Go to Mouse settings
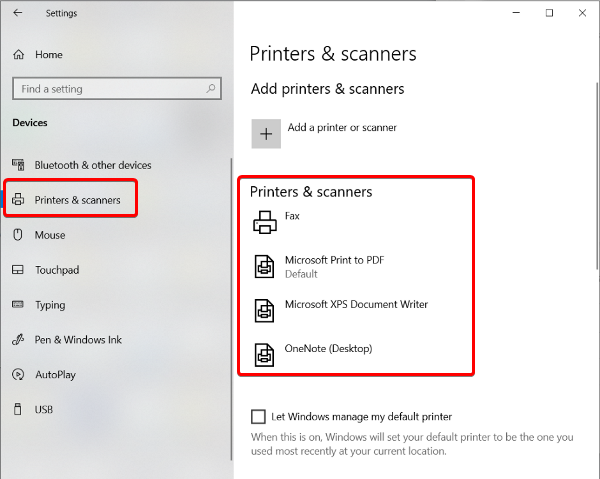 coord(49,235)
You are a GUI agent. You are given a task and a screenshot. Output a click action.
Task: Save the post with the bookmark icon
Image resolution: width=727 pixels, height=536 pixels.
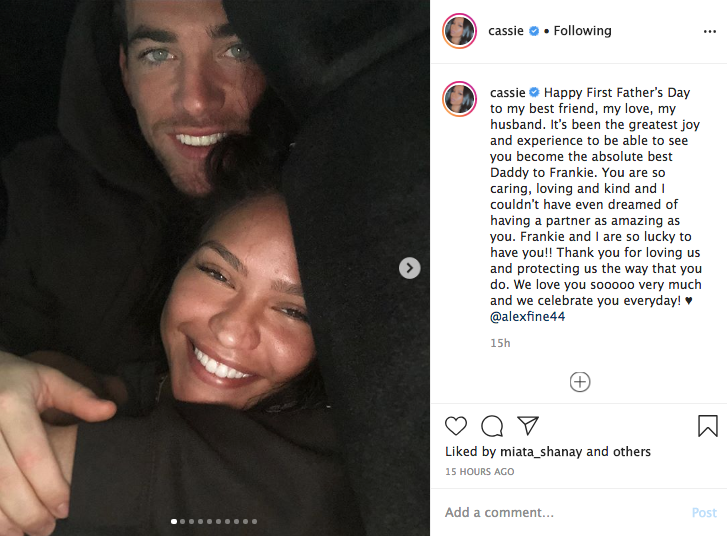(x=708, y=426)
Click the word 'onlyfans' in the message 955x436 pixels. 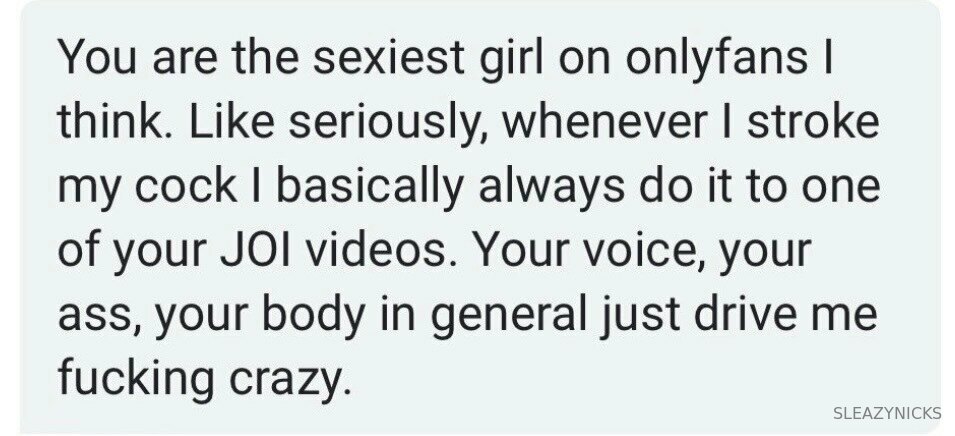coord(716,60)
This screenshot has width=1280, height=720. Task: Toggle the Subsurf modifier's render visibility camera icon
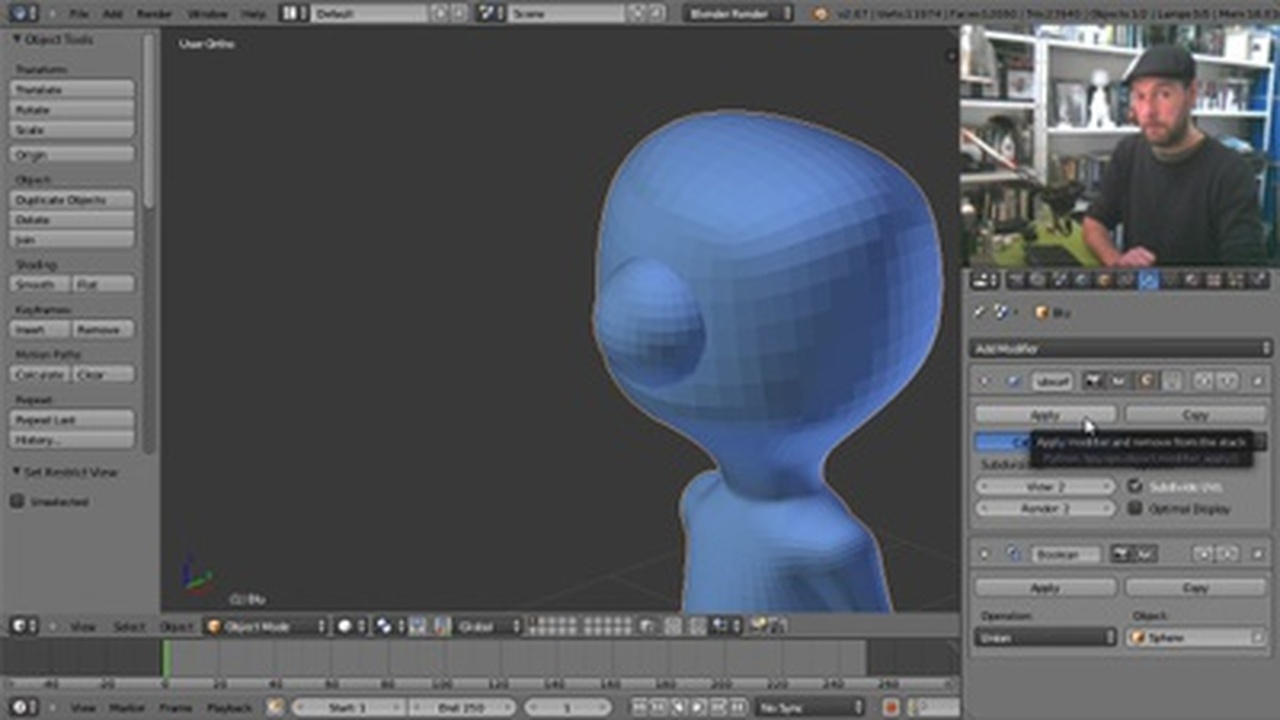point(1093,381)
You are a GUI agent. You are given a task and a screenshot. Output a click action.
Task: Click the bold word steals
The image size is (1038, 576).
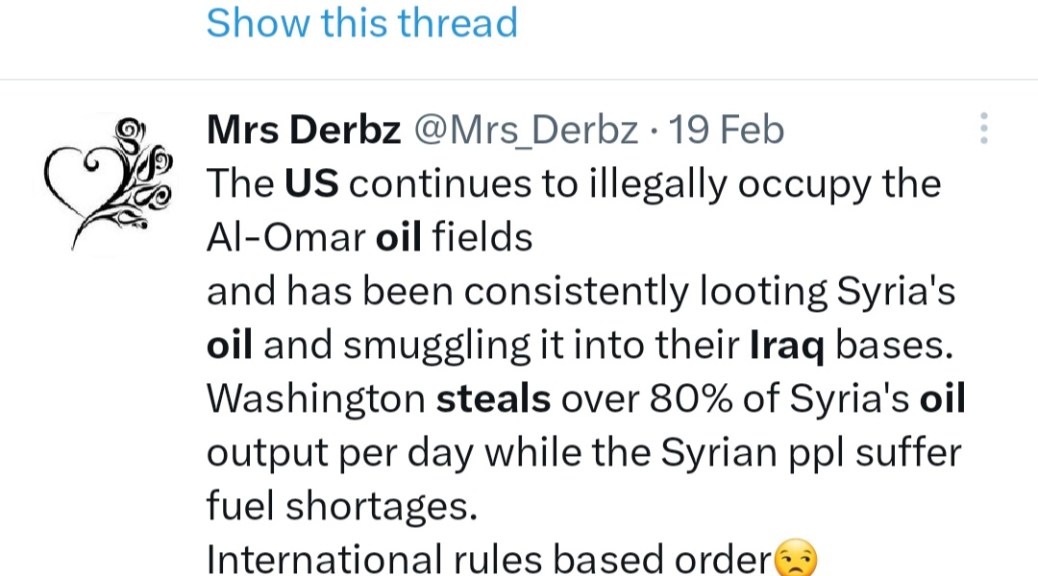pos(494,399)
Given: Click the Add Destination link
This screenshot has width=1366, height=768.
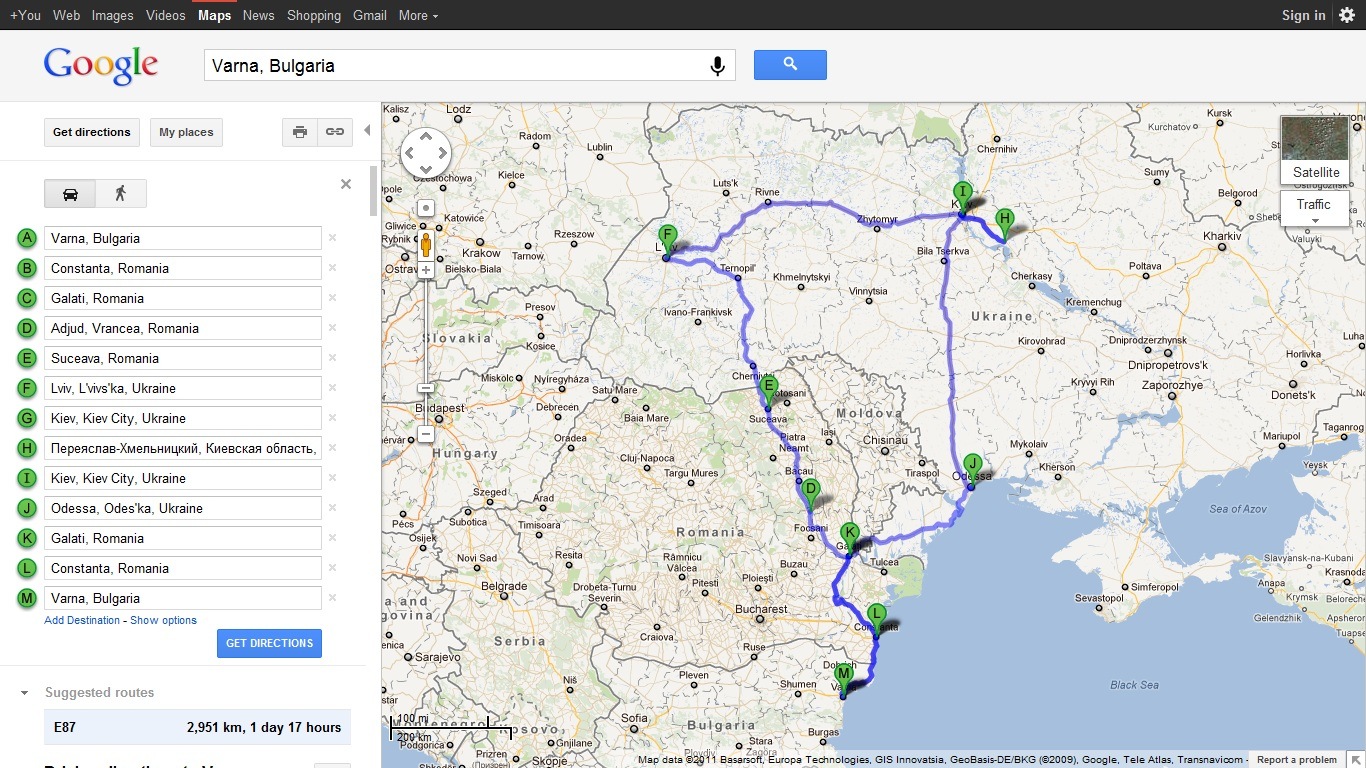Looking at the screenshot, I should (x=82, y=620).
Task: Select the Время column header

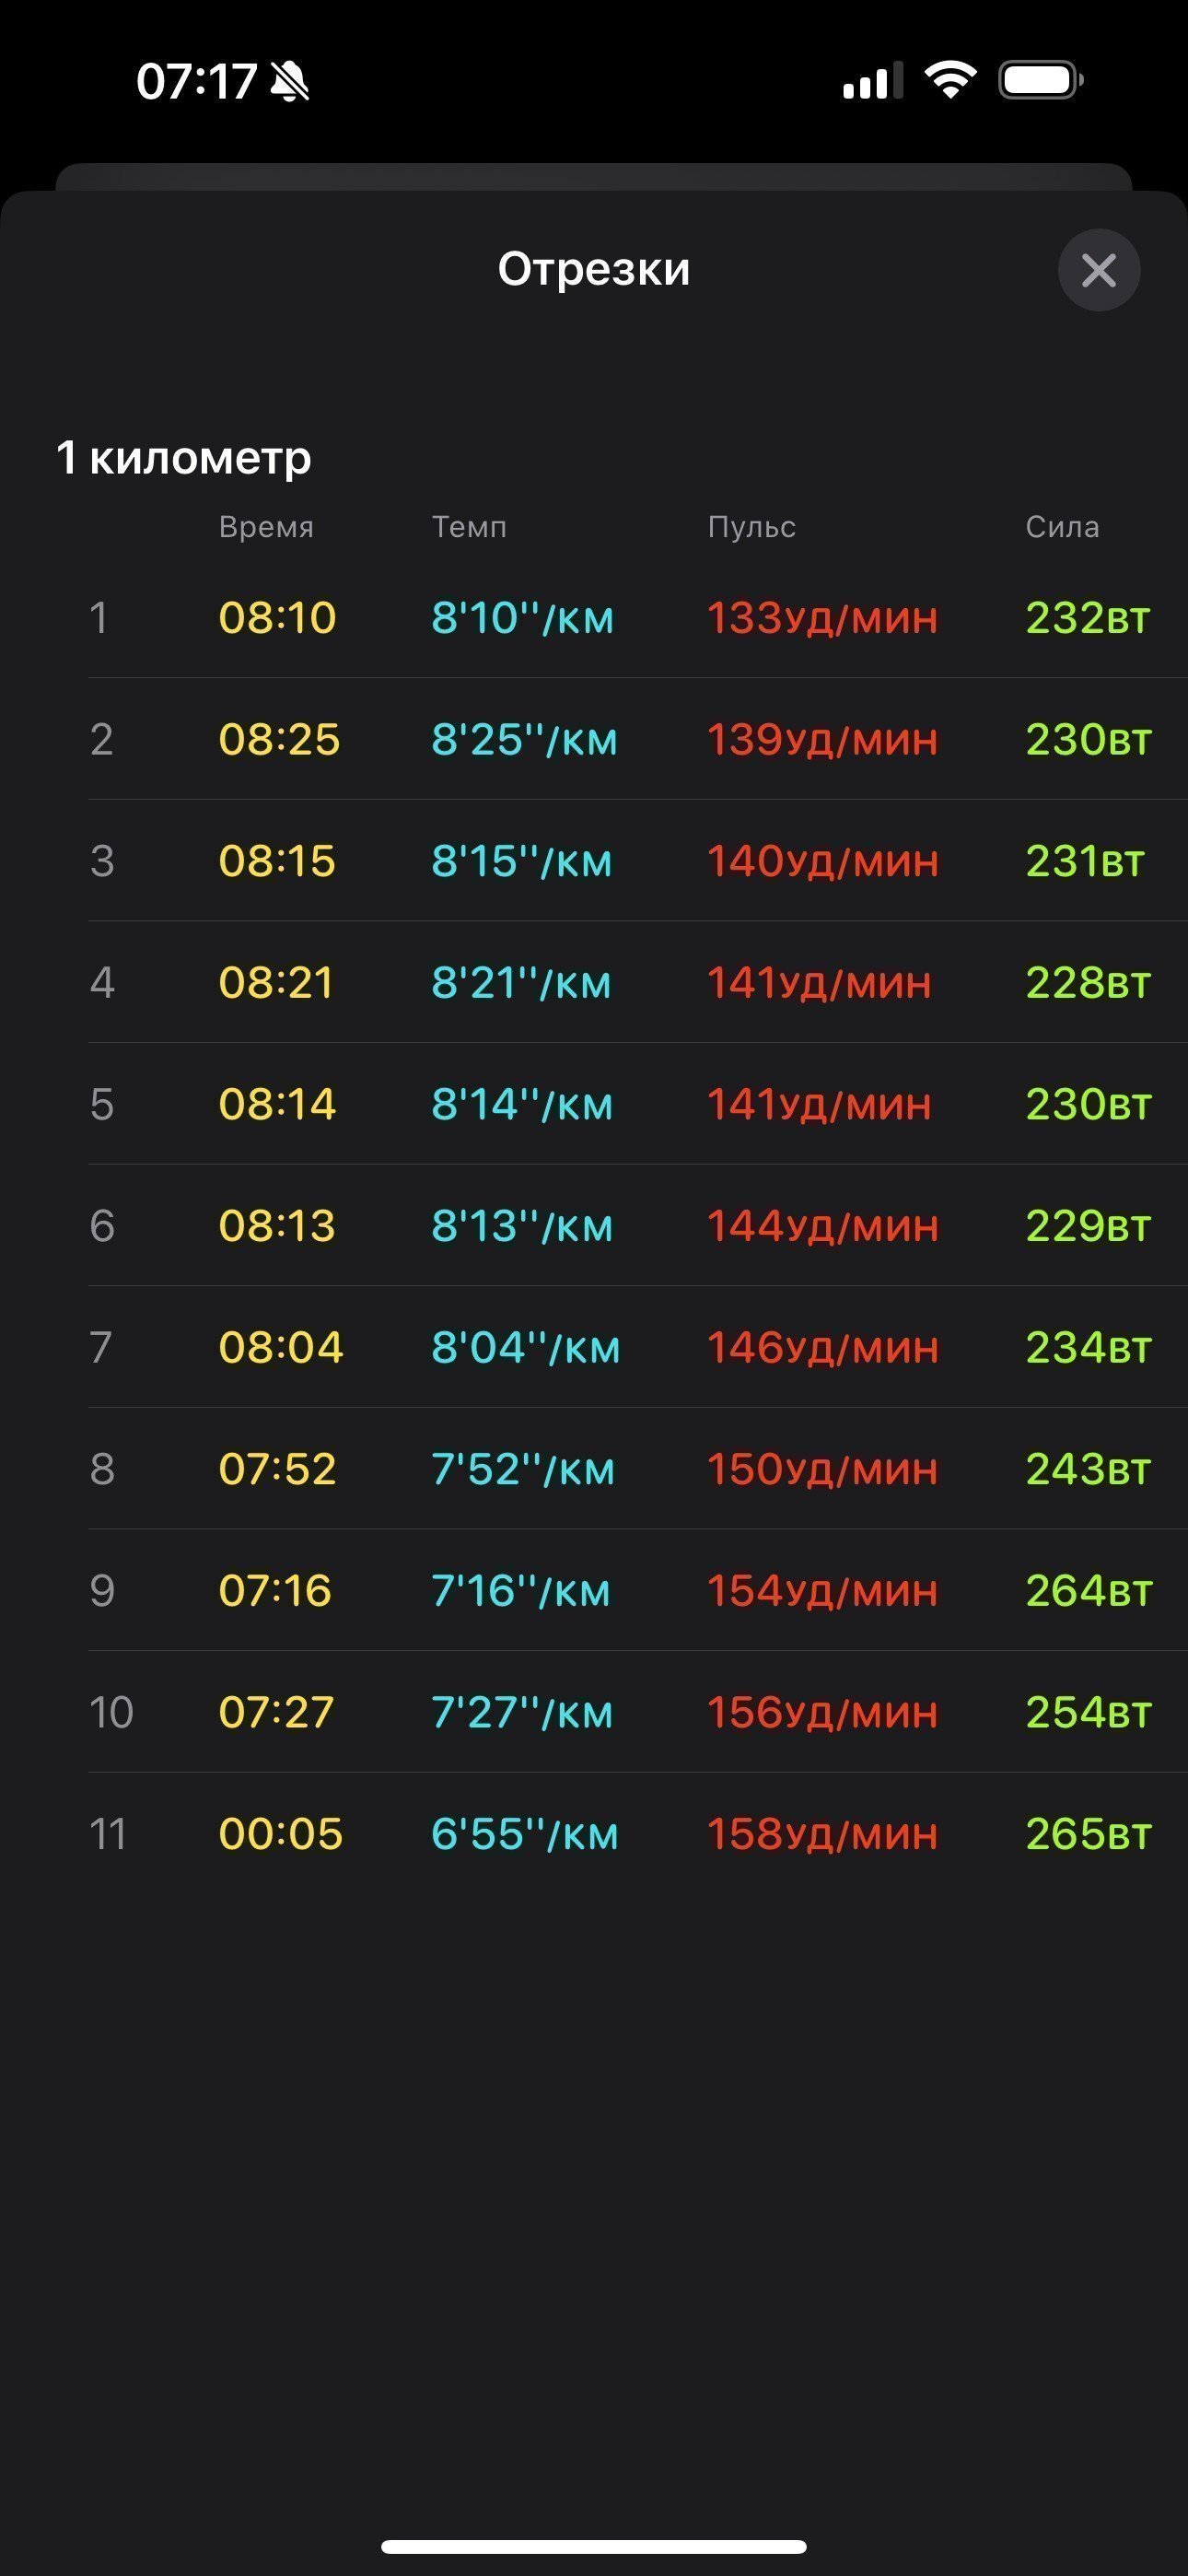Action: click(x=266, y=527)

» **REQUIRED WORK**: Starting with the line that contains "This screenshot has width=1366, height=768.", repeat each line exactly until the listing ends, including the last one. Leave pictures out.

» **EXERCISE RESPONSE**:
This screenshot has width=1366, height=768.
Looking at the screenshot, I should (x=82, y=620).
Task: Select the Время column header

Action: click(x=266, y=527)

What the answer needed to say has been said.